Give back exactly the lines of the data below, starting with the line that has "[주소 복사] (1342, 615)" and going on through the line that has "免费试用 (129, 154)".

· · · ·

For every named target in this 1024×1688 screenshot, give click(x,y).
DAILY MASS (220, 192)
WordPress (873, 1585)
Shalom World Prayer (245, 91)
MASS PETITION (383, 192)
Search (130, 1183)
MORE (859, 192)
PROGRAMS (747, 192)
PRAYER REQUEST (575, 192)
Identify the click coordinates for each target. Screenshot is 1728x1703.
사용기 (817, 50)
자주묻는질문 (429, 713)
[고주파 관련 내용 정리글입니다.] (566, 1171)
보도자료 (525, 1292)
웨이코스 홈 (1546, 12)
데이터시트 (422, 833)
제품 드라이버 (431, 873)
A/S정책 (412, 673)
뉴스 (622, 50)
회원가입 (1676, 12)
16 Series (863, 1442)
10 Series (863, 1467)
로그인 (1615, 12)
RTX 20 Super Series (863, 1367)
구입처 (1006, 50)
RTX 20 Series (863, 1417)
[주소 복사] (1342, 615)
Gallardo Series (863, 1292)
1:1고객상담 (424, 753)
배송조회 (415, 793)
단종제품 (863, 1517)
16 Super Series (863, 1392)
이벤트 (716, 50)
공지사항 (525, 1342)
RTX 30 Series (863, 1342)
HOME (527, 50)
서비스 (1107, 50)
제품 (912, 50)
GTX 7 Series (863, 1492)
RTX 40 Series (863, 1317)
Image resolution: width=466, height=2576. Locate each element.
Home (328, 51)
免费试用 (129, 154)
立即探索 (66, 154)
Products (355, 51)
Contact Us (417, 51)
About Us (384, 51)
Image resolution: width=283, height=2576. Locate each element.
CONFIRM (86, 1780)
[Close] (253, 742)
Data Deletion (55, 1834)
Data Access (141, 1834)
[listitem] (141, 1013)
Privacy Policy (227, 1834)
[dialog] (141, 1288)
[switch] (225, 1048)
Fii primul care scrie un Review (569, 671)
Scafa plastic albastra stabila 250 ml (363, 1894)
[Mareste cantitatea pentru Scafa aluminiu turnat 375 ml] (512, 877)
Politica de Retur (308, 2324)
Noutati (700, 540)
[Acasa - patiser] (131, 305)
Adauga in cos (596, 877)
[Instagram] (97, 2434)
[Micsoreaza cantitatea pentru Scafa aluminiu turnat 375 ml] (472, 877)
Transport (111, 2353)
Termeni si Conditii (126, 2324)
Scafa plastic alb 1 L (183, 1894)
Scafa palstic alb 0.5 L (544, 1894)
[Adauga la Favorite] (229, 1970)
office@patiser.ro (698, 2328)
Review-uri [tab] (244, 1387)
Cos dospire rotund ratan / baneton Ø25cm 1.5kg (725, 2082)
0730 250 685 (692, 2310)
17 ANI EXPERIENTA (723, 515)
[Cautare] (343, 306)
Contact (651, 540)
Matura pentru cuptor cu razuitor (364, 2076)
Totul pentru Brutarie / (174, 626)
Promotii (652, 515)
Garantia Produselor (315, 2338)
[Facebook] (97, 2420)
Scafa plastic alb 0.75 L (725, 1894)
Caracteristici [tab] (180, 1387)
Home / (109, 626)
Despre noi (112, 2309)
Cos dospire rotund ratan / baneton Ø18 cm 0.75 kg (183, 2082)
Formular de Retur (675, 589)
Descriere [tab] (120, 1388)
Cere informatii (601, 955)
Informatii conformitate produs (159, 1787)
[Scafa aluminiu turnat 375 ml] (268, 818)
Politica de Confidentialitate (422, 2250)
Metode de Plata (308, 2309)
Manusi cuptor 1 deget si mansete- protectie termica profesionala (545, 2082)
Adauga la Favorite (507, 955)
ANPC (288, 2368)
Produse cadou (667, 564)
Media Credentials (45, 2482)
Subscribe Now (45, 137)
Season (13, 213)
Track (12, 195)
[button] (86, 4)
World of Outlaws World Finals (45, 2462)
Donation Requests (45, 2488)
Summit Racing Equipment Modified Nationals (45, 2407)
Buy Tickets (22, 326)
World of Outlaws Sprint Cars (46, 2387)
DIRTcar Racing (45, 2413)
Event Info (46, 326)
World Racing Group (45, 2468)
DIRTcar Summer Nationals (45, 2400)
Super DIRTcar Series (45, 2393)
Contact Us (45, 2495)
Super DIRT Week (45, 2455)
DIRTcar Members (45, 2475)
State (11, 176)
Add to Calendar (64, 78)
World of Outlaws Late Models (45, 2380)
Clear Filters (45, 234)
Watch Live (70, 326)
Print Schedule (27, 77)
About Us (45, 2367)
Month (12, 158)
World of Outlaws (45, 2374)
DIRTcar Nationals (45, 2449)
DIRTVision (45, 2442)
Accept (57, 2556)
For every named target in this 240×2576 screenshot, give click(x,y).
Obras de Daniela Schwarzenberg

· · · ·

**Reply**
[주소 복사] (1342, 615)
Gallardo Series (863, 1292)
1:1고객상담 (424, 753)
배송조회 (415, 793)
단종제품 (863, 1517)
16 Super Series (863, 1392)
이벤트 (716, 50)
공지사항 (525, 1342)
RTX 30 Series (863, 1342)
HOME (527, 50)
서비스 (1107, 50)
제품 (912, 50)
GTX 7 Series (863, 1492)
RTX 40 Series (863, 1317)
Image resolution: width=466, height=2576. Locate each element.
Home (328, 51)
免费试用 (129, 154)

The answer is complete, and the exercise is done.